You're never going to find any shortage of racism and other forms of collectivism, because that is how simplistic minds work. People look at a cloud and think about it as a cloud and not as a system of countless individual water molecules interacting with each other.
It takes a rigorous, intelligent mind to critically reflect on the assumption of group unity, homogeneity, and so forth. People long for a simpler world view for the sake of mental expedience and racism, like nationalism, sexism, etc. gives them that false-yet-comforting clarity. It is so comforting that they fight against the prospect of having to acknowledge that there are individuals with individual lives that make up what they perceive as the 'race,' nation,' or other collective.
The idea of needing more or less babies of any category based on categorical assumptions is in itself a departure from individualism. Fortunately, we now have the concept of culture as a way of understanding collective behaviors and identities as being an interface between humans and their collective perceptions of each other, but even culture has become racialized and collectivized by the same mindset that reduces individuals to races for the sake of simplicity and clarity, however false.

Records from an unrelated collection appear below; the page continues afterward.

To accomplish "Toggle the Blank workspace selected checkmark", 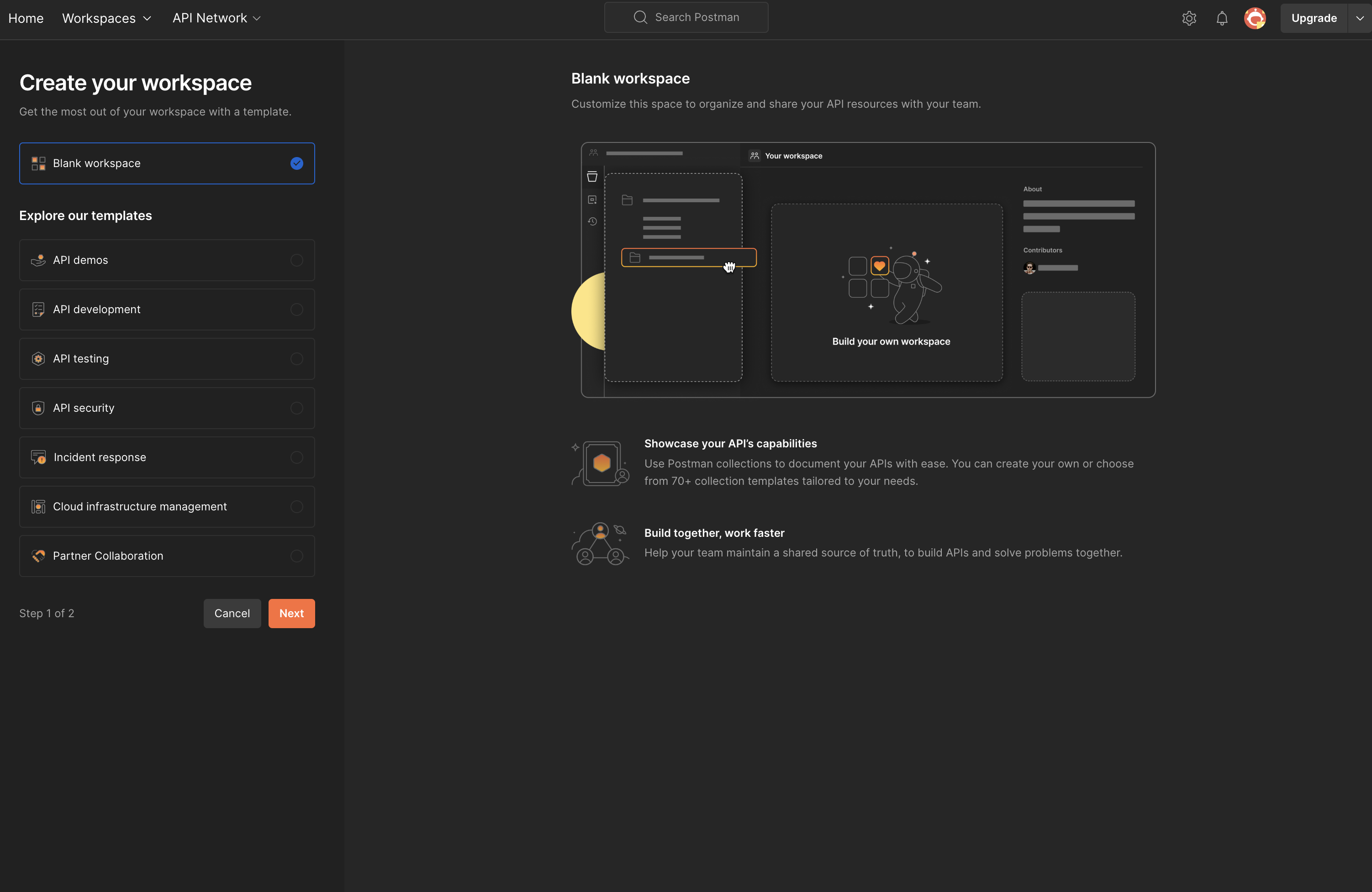I will click(x=296, y=163).
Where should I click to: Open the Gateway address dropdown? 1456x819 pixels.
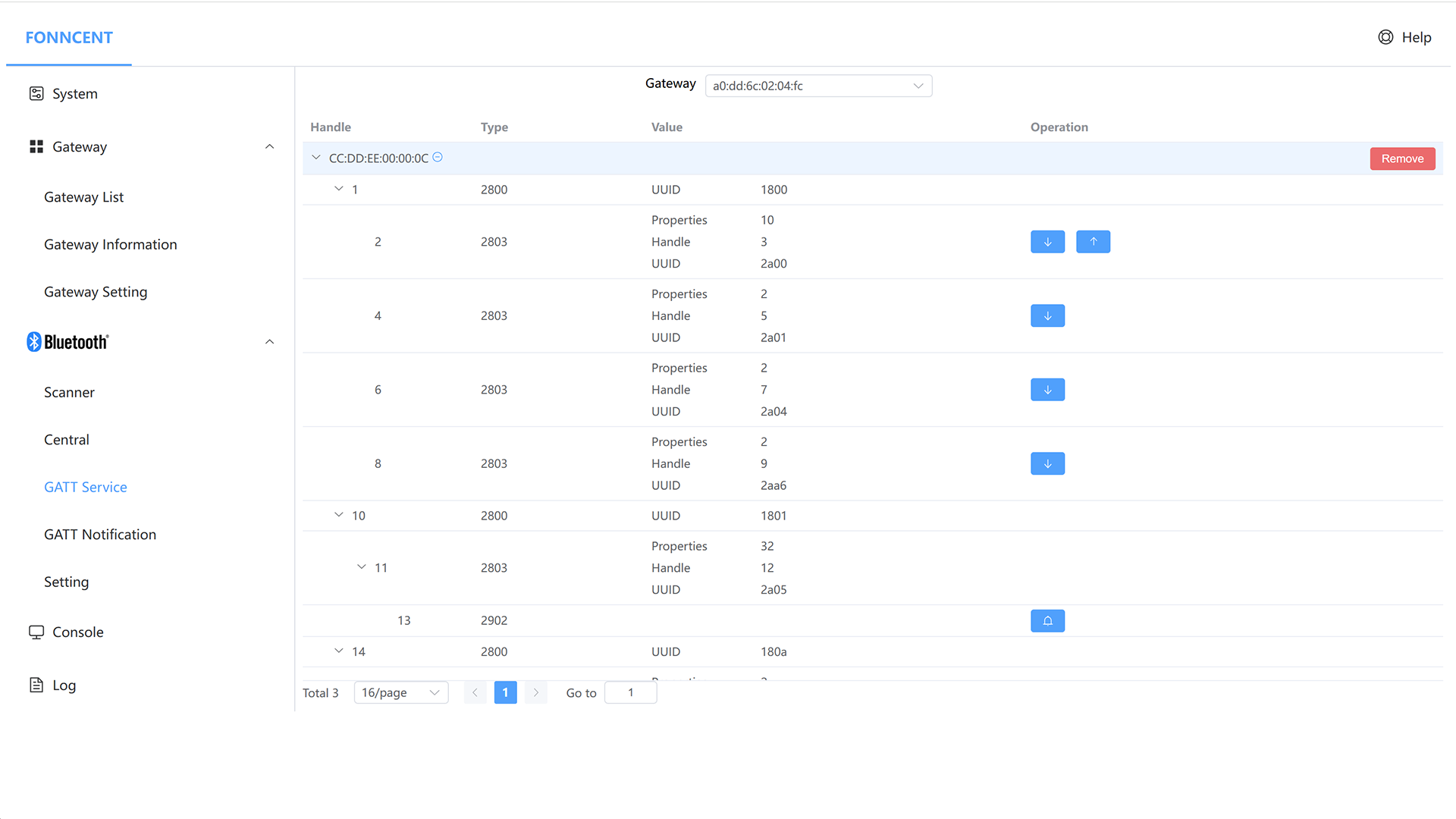[818, 86]
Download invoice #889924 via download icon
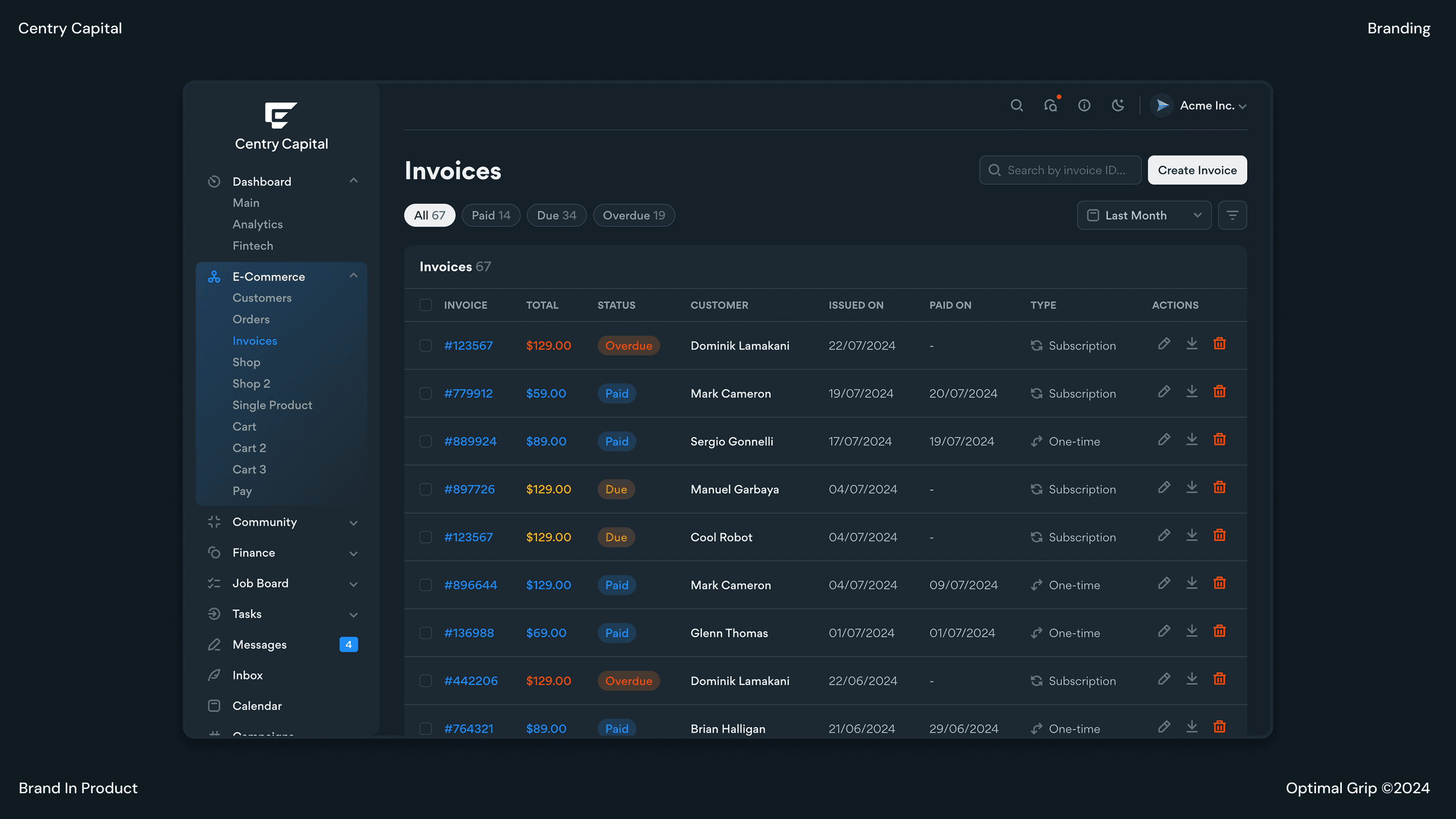The width and height of the screenshot is (1456, 819). click(1192, 439)
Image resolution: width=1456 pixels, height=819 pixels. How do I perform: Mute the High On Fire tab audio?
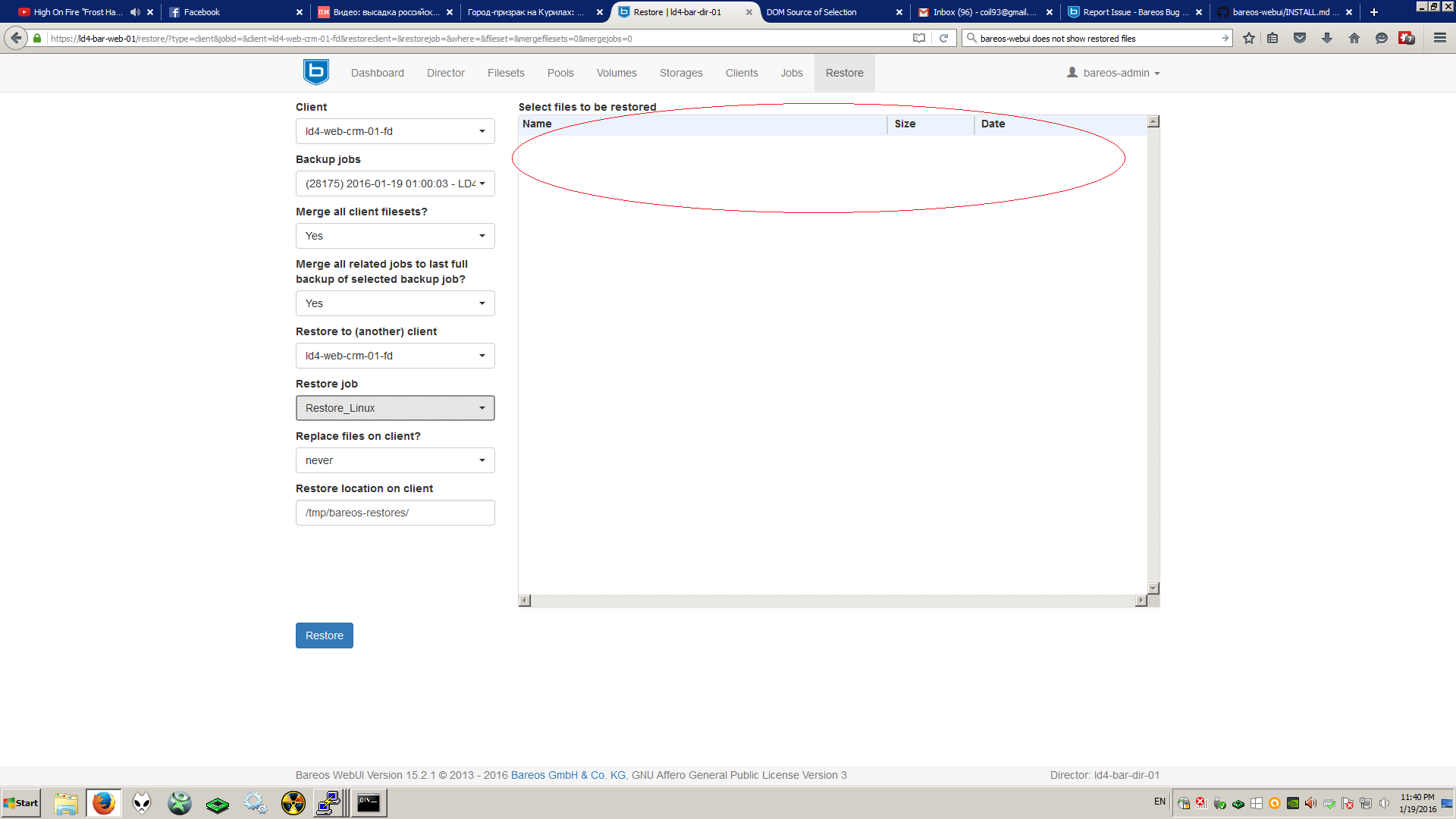(x=134, y=12)
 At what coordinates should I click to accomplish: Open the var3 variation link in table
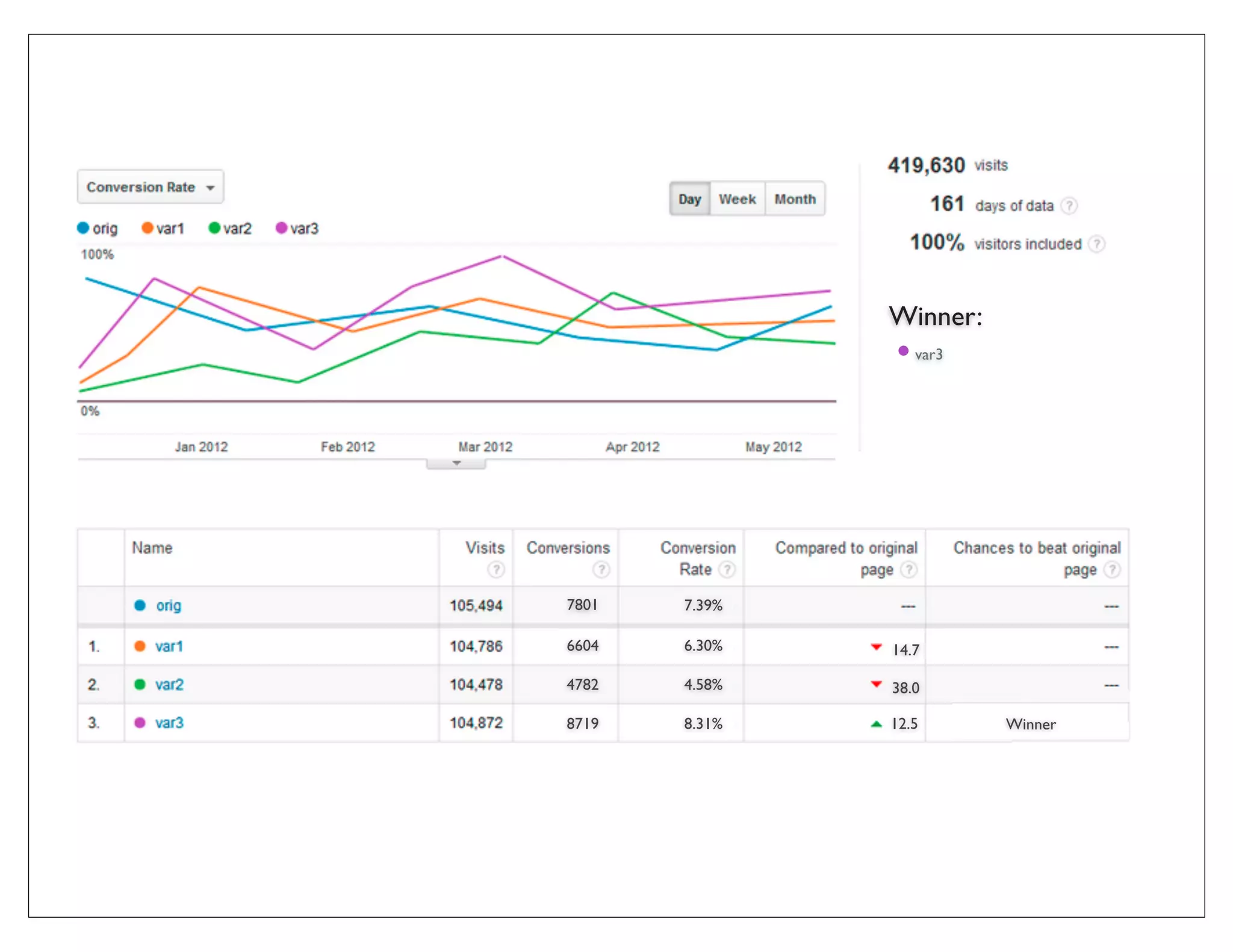[x=169, y=723]
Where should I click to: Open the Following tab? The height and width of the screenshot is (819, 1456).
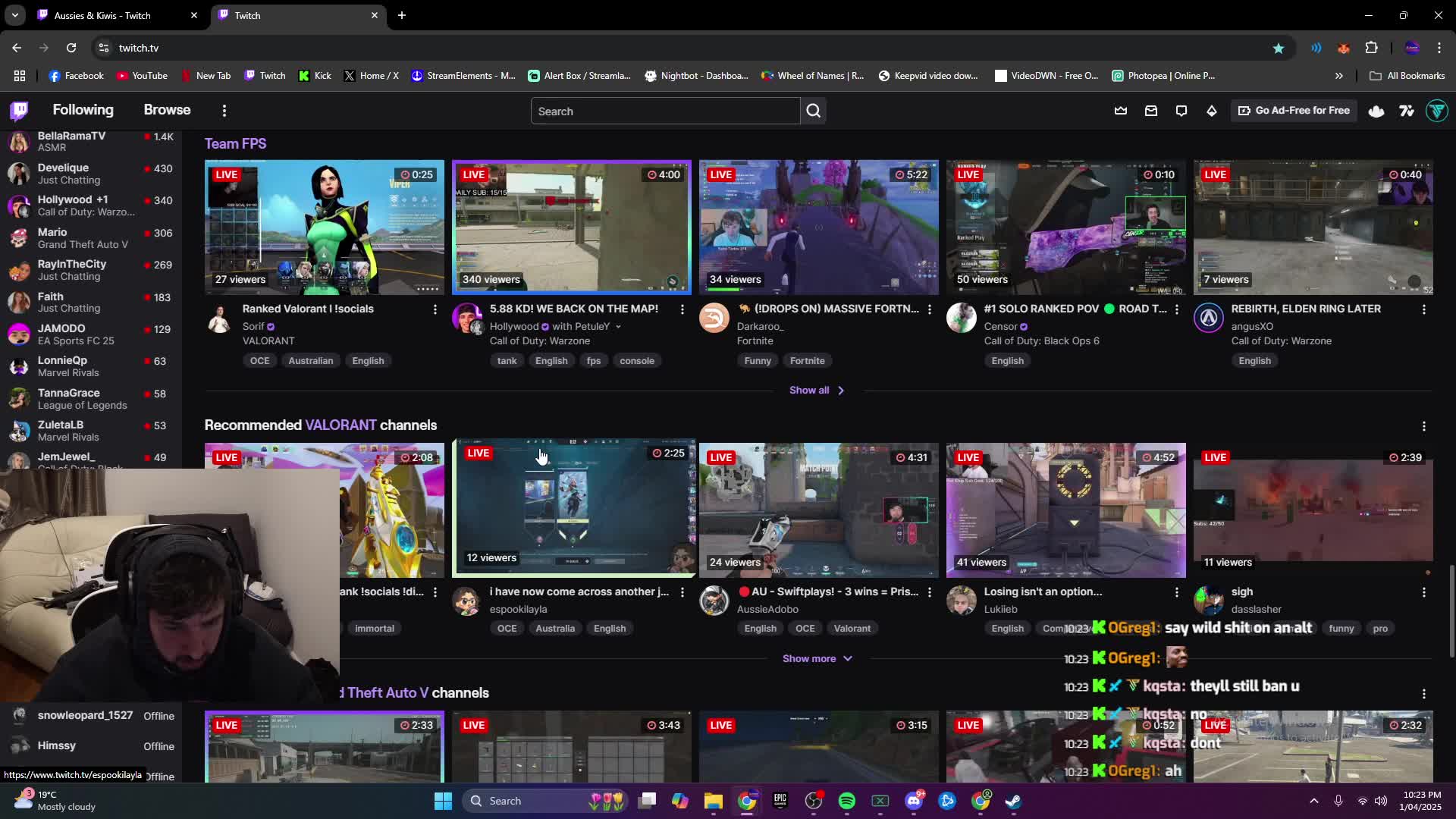pyautogui.click(x=83, y=110)
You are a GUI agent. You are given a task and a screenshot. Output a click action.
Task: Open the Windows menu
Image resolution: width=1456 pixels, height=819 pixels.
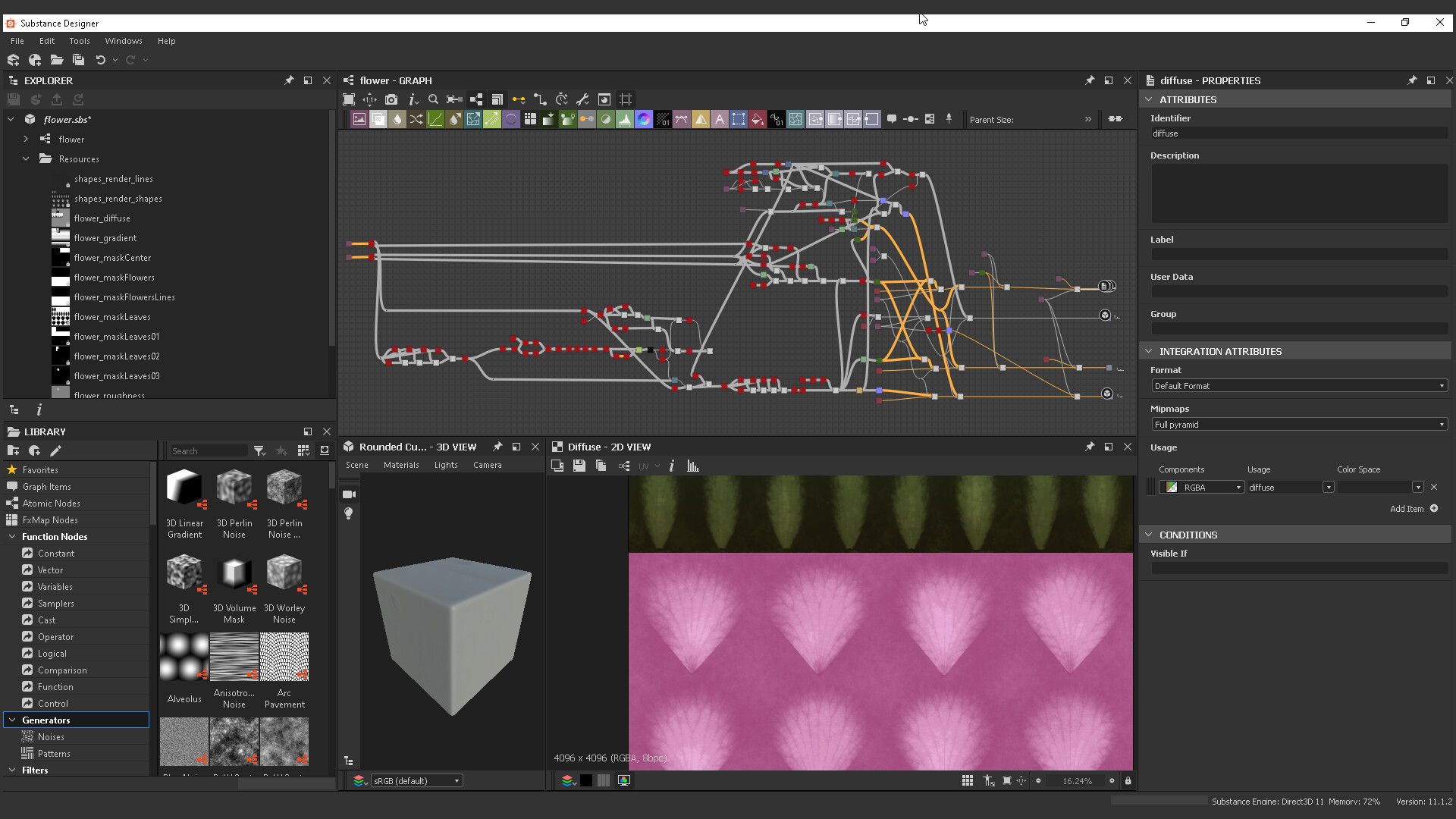pos(123,41)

Still, once we start focusing on the individual level, we still see that individuals are subject to certain cultural factors more than others not because of something inherent or genetic about their bodies, but because of how they are socially situated. E.g. we can't assume that poor people will want access to high intellectual achievement when given the opportunity even though there is nothing biological preventing them from striving to focus their minds and make the necessary sacrifices. They might just develop different priorities based on enculturated perceptions of what's meaningful and important vs. what isn't, and to them having access to cultural wealth historically reserved for those allowed in 'the Ivory Tower,' isn't important as having access to the social status, money, and other privileges that come as fringe benefits to being an academic intellectual.
So, yes, racism is disappointing as are other forms of collectivist thinking/projection, including nationalism, but the question is whether you can imagine one nation, class, race, ethnic-region, or other category as being less collectivist/racist without automatically applying the very collective/racist gaze you're trying to be critical of.